Indiana AG Curtis Hill: After Obamacare, what’s next for healthcare?

Lee RussellNews

Last December, a federal judge in Texas ruled the Affordable Care Act (ACA) unconstitutional. U.S. District Court Judge Reed O’Connor ruled that the entire ACA cannot stand without the penalty on the individual mandate, which was repealed in 2017 by the Tax Cuts and Jobs Act. Attorney General Curtis Hill was one of those attorneys general leading the case, and now he’s answering the big question: what’s next?

Here’s what you missed from The Washington Examiner:

Now that Indiana and 19 other states have won a lawsuit against the Affordable Care Act, what’s next for healthcare in America?

On Dec. 14, 2018, a federal judge ruled that the ACA, also known as Obamacare, is unconstitutional. Although appeals are coming, this decision will stand if the Constitution is truly the measure used by higher courts. Obamacare’s individual mandate — its requirement that everyone purchase insurance — is unconstitutional because Congress lacks authority to require Americans to purchase a good or service such as health insurance.
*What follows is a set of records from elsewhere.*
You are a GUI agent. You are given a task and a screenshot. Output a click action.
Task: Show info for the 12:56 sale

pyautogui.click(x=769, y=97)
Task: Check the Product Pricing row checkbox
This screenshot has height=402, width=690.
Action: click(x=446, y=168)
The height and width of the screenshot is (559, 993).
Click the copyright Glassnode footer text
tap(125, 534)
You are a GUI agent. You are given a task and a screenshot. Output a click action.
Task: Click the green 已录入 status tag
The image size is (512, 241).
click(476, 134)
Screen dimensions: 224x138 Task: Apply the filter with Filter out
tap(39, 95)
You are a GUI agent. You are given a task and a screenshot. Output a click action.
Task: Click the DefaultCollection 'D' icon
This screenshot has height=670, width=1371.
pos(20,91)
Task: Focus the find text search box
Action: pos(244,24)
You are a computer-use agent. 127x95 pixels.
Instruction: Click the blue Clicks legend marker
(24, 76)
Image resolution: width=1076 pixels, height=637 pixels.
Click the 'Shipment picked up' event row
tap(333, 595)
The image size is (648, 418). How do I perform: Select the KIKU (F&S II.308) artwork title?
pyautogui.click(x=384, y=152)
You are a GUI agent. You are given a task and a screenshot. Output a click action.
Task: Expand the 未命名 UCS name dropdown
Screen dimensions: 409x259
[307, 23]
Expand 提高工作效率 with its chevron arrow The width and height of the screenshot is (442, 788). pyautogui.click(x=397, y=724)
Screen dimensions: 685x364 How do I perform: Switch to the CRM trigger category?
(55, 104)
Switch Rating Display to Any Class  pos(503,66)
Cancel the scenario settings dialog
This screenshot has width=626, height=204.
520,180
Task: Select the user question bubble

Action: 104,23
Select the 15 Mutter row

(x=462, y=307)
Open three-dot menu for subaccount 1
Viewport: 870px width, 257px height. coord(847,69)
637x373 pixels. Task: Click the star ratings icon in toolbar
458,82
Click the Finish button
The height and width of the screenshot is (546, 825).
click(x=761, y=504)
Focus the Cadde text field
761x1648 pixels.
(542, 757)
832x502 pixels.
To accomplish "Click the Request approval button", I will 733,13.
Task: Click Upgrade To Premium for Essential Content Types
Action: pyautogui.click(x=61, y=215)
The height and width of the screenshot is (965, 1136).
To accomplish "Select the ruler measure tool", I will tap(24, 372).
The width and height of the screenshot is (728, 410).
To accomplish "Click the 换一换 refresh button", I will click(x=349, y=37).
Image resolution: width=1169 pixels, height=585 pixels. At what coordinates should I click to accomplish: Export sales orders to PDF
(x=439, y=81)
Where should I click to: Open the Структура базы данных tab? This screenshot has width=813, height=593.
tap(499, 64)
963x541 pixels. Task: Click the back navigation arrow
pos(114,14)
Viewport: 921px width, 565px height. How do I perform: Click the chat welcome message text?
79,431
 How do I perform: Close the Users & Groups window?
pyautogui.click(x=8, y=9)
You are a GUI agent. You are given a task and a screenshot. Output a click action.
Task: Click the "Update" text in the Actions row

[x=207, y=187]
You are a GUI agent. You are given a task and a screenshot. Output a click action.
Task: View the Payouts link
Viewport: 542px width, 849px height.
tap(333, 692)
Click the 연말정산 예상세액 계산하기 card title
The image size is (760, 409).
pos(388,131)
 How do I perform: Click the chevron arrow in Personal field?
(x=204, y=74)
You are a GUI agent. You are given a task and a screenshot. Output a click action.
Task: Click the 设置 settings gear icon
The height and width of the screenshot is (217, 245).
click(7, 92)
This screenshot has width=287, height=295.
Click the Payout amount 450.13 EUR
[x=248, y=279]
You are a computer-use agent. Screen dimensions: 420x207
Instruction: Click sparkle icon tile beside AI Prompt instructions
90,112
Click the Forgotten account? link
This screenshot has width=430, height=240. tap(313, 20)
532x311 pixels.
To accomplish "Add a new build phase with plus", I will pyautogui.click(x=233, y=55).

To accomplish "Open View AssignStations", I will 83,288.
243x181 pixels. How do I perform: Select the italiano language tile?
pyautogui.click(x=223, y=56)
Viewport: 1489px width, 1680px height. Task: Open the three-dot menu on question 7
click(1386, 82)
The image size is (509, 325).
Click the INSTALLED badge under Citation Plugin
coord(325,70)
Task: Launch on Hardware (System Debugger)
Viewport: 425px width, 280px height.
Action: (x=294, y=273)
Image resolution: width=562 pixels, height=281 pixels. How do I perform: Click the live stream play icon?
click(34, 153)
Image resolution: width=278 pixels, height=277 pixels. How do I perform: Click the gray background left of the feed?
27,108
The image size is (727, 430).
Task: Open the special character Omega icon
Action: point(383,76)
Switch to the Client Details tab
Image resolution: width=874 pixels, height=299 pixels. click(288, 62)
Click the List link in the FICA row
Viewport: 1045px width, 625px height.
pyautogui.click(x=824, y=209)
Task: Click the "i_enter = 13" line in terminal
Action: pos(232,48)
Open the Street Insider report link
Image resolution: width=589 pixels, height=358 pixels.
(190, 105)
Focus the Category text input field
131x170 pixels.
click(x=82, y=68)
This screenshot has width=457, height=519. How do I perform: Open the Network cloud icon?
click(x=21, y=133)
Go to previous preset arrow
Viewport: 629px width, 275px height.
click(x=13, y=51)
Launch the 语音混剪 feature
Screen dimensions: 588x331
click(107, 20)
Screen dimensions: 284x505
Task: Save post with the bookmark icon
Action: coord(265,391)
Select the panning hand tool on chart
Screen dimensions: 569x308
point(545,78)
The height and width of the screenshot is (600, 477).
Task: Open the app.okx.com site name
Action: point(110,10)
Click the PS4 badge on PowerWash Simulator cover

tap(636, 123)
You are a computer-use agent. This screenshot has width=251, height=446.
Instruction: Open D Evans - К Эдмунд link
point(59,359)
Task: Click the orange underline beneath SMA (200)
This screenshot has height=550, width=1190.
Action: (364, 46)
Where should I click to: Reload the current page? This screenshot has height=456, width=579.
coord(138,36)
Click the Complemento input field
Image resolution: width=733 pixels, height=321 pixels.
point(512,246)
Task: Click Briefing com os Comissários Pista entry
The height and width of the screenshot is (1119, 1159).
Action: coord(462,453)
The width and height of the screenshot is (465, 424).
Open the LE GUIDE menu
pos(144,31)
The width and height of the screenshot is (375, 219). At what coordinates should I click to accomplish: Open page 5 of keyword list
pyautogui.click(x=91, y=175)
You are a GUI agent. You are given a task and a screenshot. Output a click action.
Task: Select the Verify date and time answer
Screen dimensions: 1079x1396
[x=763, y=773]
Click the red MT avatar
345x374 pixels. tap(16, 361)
The ACA survived a 2012 challenge to its constitutionality only because the U.S. Supreme Court found that the financial penalty for failure to purchase insurance amounted to a “tax” that Congress had the power to levy. In 2017, however, Congress eliminated the individual mandate’s financial penalty. Without this “tax” any longer in effect, the individual mandate lost the constitutional leg on which it stood.

This law’s obvious incompatibility with the Constitution was the reason my office chose to challenge it. From the beginning, the Affordable Care Act amounted to federal overreach. Congress should never have imposed the one-size-fits-all mandate in the first place. Choice, freedom, and the roles of the individual states must remain part of the healthcare equation in America.

Beyond violating the Constitution, the ACA also has failed on a practical level to achieve its stated aims. It has narrowed people’s healthcare options and driven up costs.



At this point, Americans now must engage with the question of where U.S. policymakers should go from here. Congress, the Trump administration, and the 50 state legislatures all have important parts to play. Everyone supports the idea that all Americans — not just the 85 to 90 percent covered by their employers, Medicare or Medicaid — should have access to quality healthcare that they can afford. So, while remaining true to the Constitution, how might Congress and the individual states develop sound policies that safeguard the healthcare needs of all individuals, including those with pre-existing conditions?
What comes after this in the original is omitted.